═════ Исходный текст ═════

Шестая глава: условия сохранения римской литературы

"У традиции то свойство, что она не только пересаживает на почву позднейших эпох настроения и мнения, но и задает тон: Птолемей, Боэций, Августин."
Гете[1]
Традицию и влияние чрезвычайно трудно рассматривать отдельно друг от друга, особенно когда традиция зависит от копирования рукописей. Подобный труд предпринимаешь в том случае, если есть сильный побудительный мотив. Однако исследование такового мотива - это уже сфера компетенции истории восприятия.
Античные книги не похожи на наши. Их своеобразие накладывает отпечаток и на сущность древней литературы, и на ее сохранение. Под книгой (liber) первоначально понимался папирусный свиток; обозначение volumen восходит к volvere "скатывать". Полоса папируса заполнялась справа налево колонками (paginae). В то время как правой рукой читающий разворачивал новую колонку, левой он снова сворачивал прочитанное. Автор и заглавие часто указывались в конце текста. По внешнему виду опознать книгу помогал titulus, наклеенный снаружи и выступающий кусок пергамента. Без сомнения, форма свитка мешала заглянуть в произведение; уже эта особенность объясняет некоторые черты античной литературы - недостаточную точность цитат, очень суммарные и часто весьма скудные данные об источниках, отсутствие сносок внизу - ведь чаще всего цитировали по памяти. Сначала даже кажется, что трудно было и делать заметки, поскольку при чтении обе руки были заняты. Конечно, это не стало серьезным препятствием; ведь по большей части тексты читались вслух. Вопреки утверждениям исследователей, которые проецируют позднейшее "сплошное письмо", scriptura continua, на раннюю и классическую эпоху, в латинском языке (что доказывают как надписи, так и литературные тексты) было правилом (типично римское) разграничивать слова с помощью точек или пустого пространства, и некоторые тексты свидетельствуют даже о тщательной риторической интерпункции (по паузам в речи), что делает чтение куда более приятным, чем наша так называемая "логическая" пунктуация. Рано засвидетельствованный и широко распространенный способ помочь читателю - разбивка текста на параграфы[2]. Исчезновение интервалов между словами со II в. по Р. Х., должно быть, связано с растущим в ту эпоху греческим влиянием.

═════ Предоставленные сведения ═════

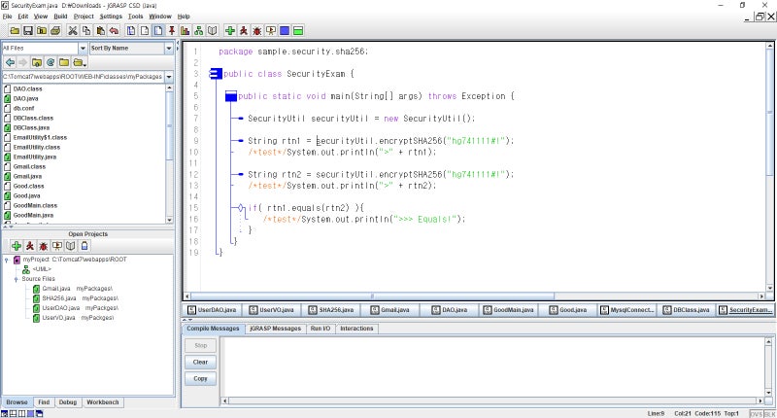Select EmailUtility.java in the file list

═════

> _Задания для выполнения_:
(a) Перепишите дословно фрагмент текста о сохранении римской литературы, который начинается со слов, содержащих «Шестая глава: условия», и заканчивается словами «компетенции истории восприятия.».
(b) Что, согласно тексту о сохранении римской литературы, первоначально понималось под книгой (liber)?
Строки получены из иного источника, нежели текст о сохранении римской литературы.

> _Список ответов_:
(a)
Шестая глава: условия сохранения римской литературы

"У традиции то свойство, что она не только пересаживает на почву позднейших эпох настроения и мнения, но и задает тон: Птолемей, Боэций, Августин."
Гете[1]
Традицию и влияние чрезвычайно трудно рассматривать отдельно друг от друга, особенно когда традиция зависит от копирования рукописей. Подобный труд предпринимаешь в том случае, если есть сильный побудительный мотив. Однако исследование такового мотива - это уже сфера компетенции истории восприятия.

(b) Папирусный свиток.